The high osmolarity glycerol (HOG) pathway has been intensively studied in the literature (Albertyn et al., 1994; Van Wuytswinkel et al., 2000; de Nadal et al., 2002; Hohmann, 2002). The pathway represents the fundamental process by which cells regulate their water balance. It consists of two branches – Sho1 and Sln1, both being transmembrane proteins, being placed upstream of other players in HOG signalling pathway. The fact that HOG pathway activity can easily and rapidly be controlled experimentally by extracellular stimuli (Hohmann et al., 2007) makes it a suitable candidate for system level studies via mathematical modelling.

The model developed by Klipp and colleagues (2005) represents a good example of an integrated approach towards a quantitative understanding of the osmotic shock response in yeast, and it also is a good example of linking regulation to a (small-scale) metabolic model. The model has four modules: Phosphorelay, MAP kinase cascade, Gene expression and Metabolism module. Each module was modelled and analysed individually.

This model comprises the HOG signalling pathway, gene expression, cellular metabolism of glycerol production and control of cellular volume and osmotic pressure. The entire reaction network consists of 32 ordinary equations and 70 parameters, which were estimated on the basis of steady state and time-course experiments. The model was validated with physiological and genetic perturbations.

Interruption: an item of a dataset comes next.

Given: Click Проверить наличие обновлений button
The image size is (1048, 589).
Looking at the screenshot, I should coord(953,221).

Several new aspects of yeast osmoregulation have been revealed using in sillico approach: (i) the contribution of osmotic and turgor pressure changes to the regulation of biochemical processes, (ii) the role of aquaglyceroporin Fps1p in controlling glycerol accumulation and signalling through the HOG pathway, and (iii) the function of the induced changes of gene expression as long-term contributions to the upregulation of glycerol (Klipp, 2007).

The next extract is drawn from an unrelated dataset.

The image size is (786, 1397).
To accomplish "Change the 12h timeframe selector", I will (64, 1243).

Genome-scale metabolic models (GSMM)

Kinetic models have their limitation in terms of describing large metabolic networks. Here simple stoichiometric models are more appropriate (Fig. 2), and with the appearance of genome sequences it became possible to reconstruct metabolic networks at genome scale. Four years after the first sequences were revealed, the first metabolic model was reconstructed (Haemophilus influenzae, Schilling and Palsson, 2000), and today more then 80 reconstructed models exist (Feist et al., 2009; Milne et al., 2009).

Figure 2.

Genome-scale models – flowchart. This figure illustrates the work-flow from the reconstruction of genome-scale metabolic models to their different applications as predictive tools for metabolic engineering. More detailed information about each step is included in the text.

In GSMM the metabolic network is represented as a stoichiometric matrix containing the stoichiometric coefficients for all the metabolites in all the cellular reactions. Relevant data on the stoichiometry and occurrence of metabolic reactions are often extracted from annotated genome sequences, pathway databases (KEGG, ExPASy, ERGO), biochemical textbooks and research papers. Based on the stoichiometric coefficients for each metabolite in all reactions it is possible to set up mass balance equations for each metabolite. By assuming that the level of the metabolites is in steady state it is possible to constrain the set of fluxes (or reaction rates) of each of the cellular reactions, resulting in an underdetermined system of linear equations. The assumption of steady state implies that for each internal metabolite in the network, the sum of the rates of the reactions producing it is equal to the sum of the rates of the reaction consuming it. This assumption has proved to be realistic due to the fact that the relaxation time that the internal metabolites take to reach a steady state after a perturbation is several magnitude orders lower than the doubling time of the cells.

To identify a particular solution to this set of linear equations requires determination of constraints under which the system functions. These constraints can be based on thermodynamics, enzyme activity and ‘-omics’ data (genomics, proteomics, transcriptomics, metabolomics) (Beard et al., 2002; Palsson, 2002; Price et al., 2002), and the integration of high-throughput biological data generally increases the predictive capabilities of genome-scale models.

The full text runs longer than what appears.